▶ **Activity**
Going from the line that contains "Click row 1 数据源 主表 button" through the last line of the records, set down each line again exactly, both included, with pictures left out.

Data provided START

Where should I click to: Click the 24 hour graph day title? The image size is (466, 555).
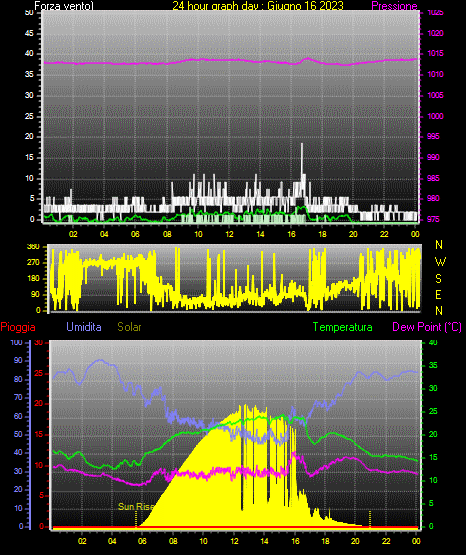(x=258, y=6)
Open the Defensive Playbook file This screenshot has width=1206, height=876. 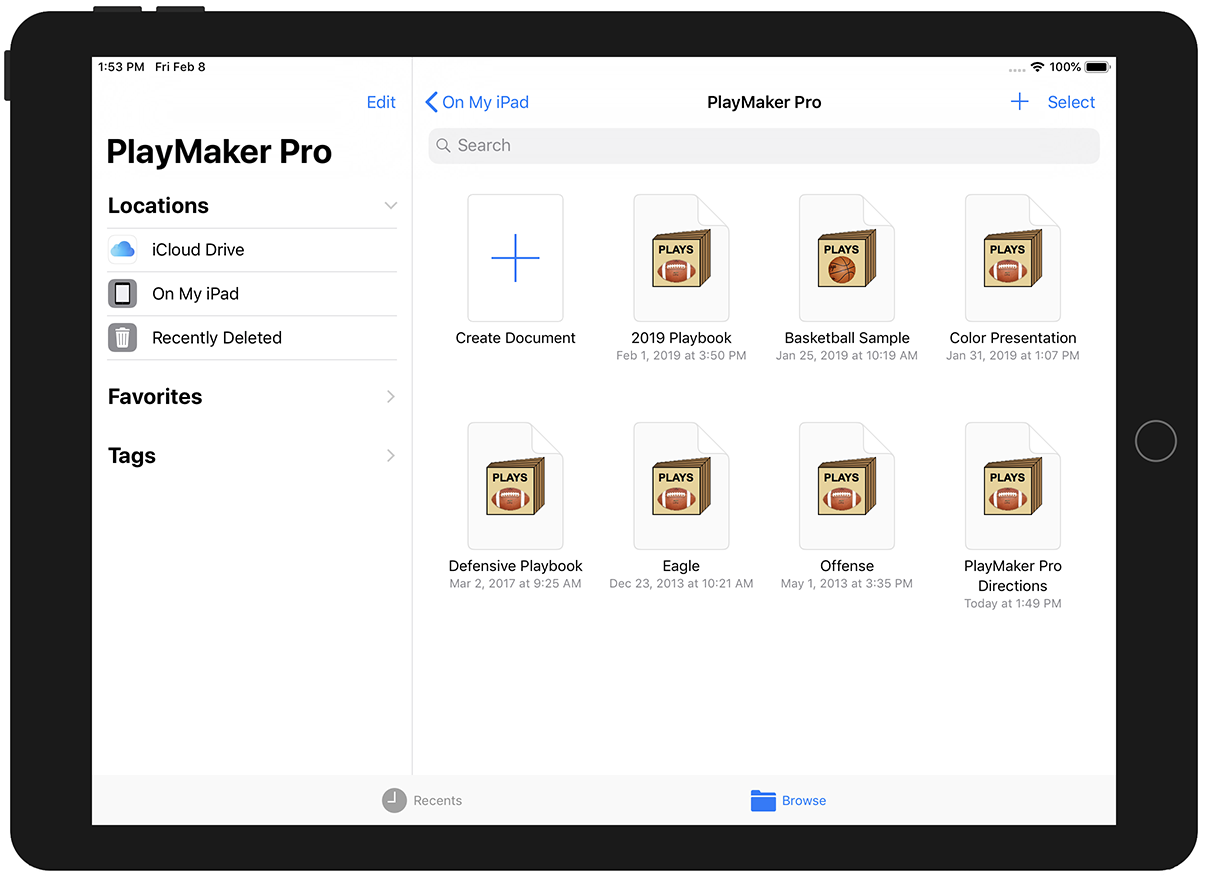pos(515,486)
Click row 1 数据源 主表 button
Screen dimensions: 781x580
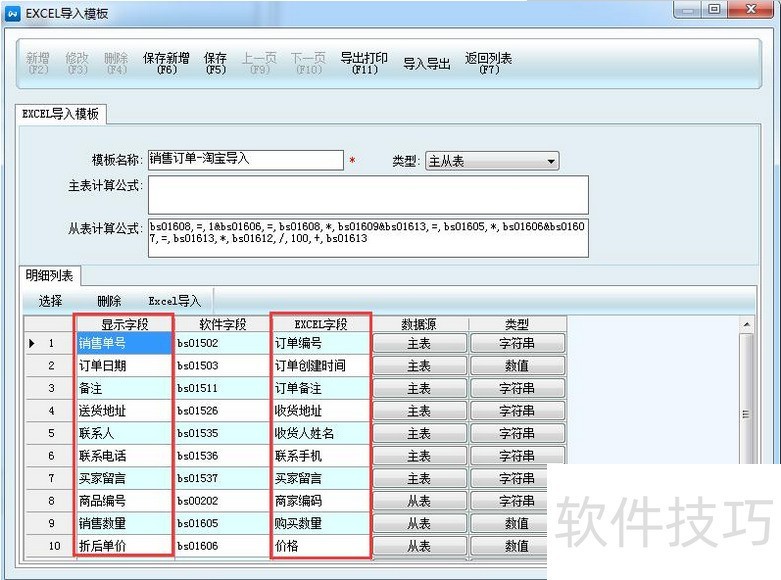coord(419,343)
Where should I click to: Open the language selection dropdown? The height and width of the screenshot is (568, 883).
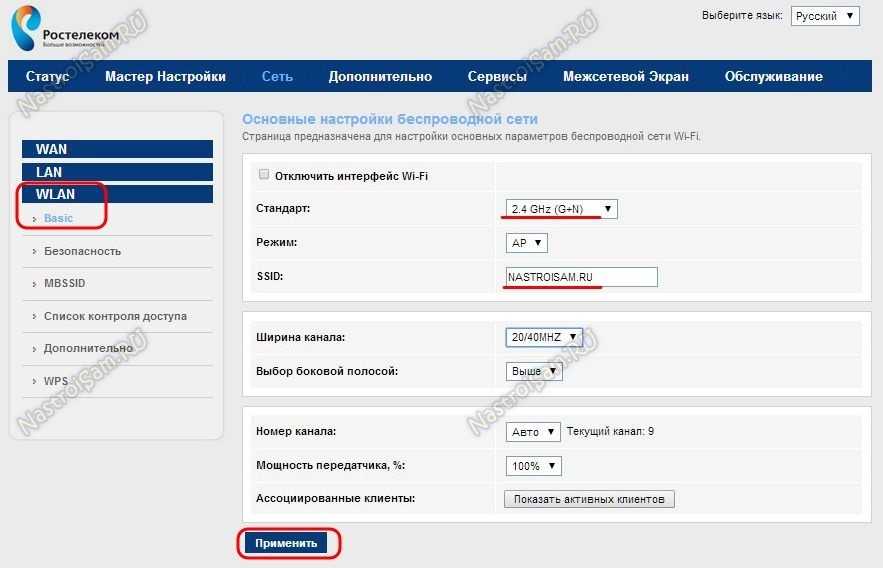click(824, 16)
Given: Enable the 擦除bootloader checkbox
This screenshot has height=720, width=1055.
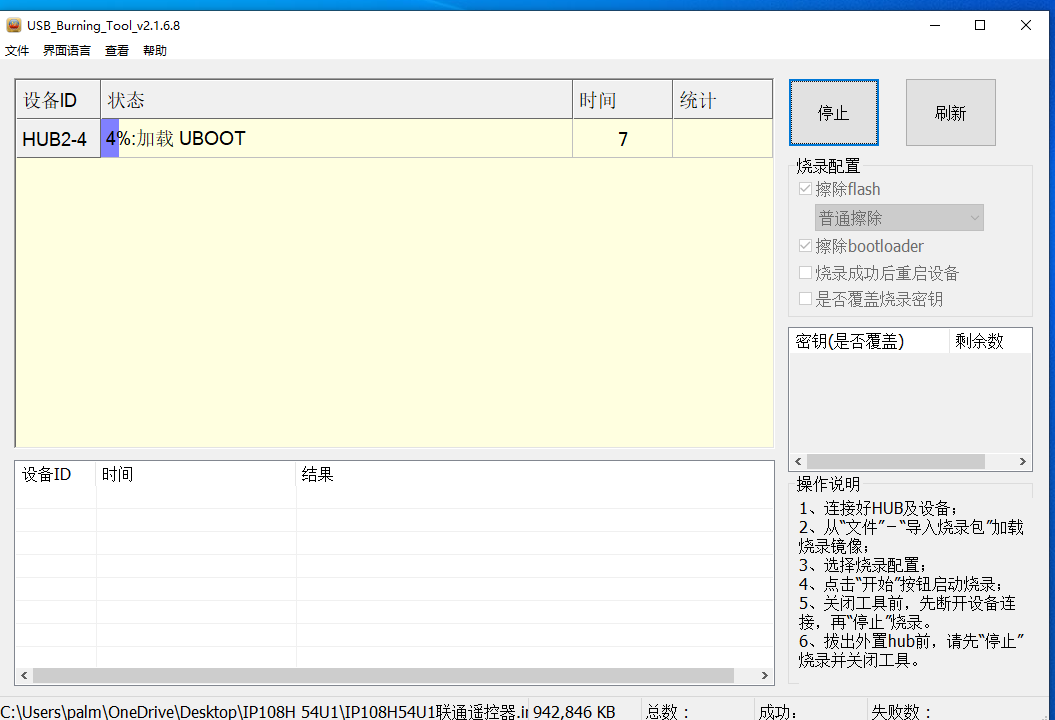Looking at the screenshot, I should 805,245.
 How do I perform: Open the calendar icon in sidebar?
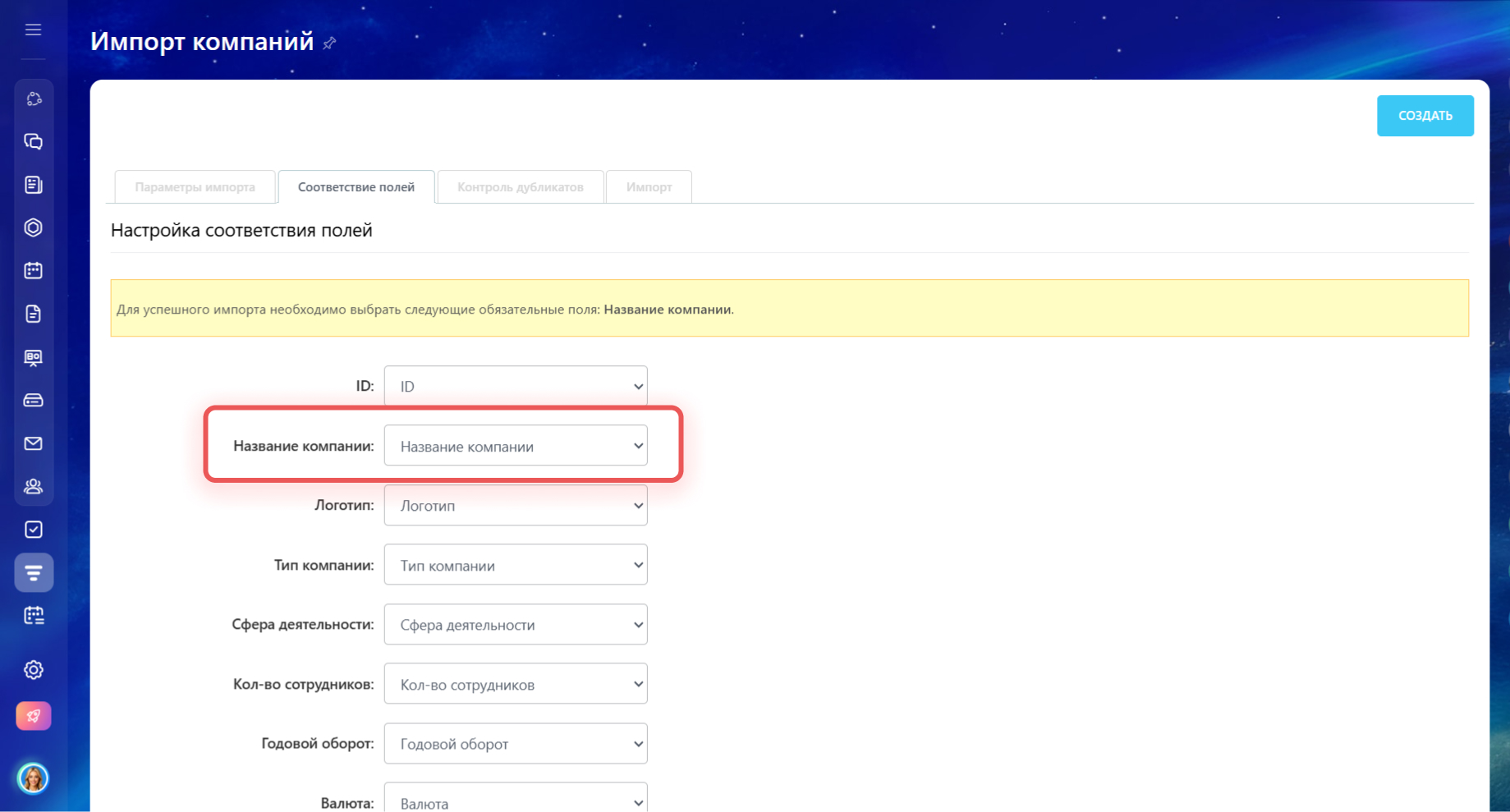tap(34, 270)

Data provided END

▶ **Result**
Click row 1 数据源 主表 button
Screen dimensions: 781x580
coord(419,343)
Where should I click to: Open the language selection dropdown? The height and width of the screenshot is (568, 883).
click(824, 16)
Given: Enable the 擦除bootloader checkbox
This screenshot has height=720, width=1055.
Looking at the screenshot, I should 805,245.
 How do I perform: Open the calendar icon in sidebar?
tap(34, 270)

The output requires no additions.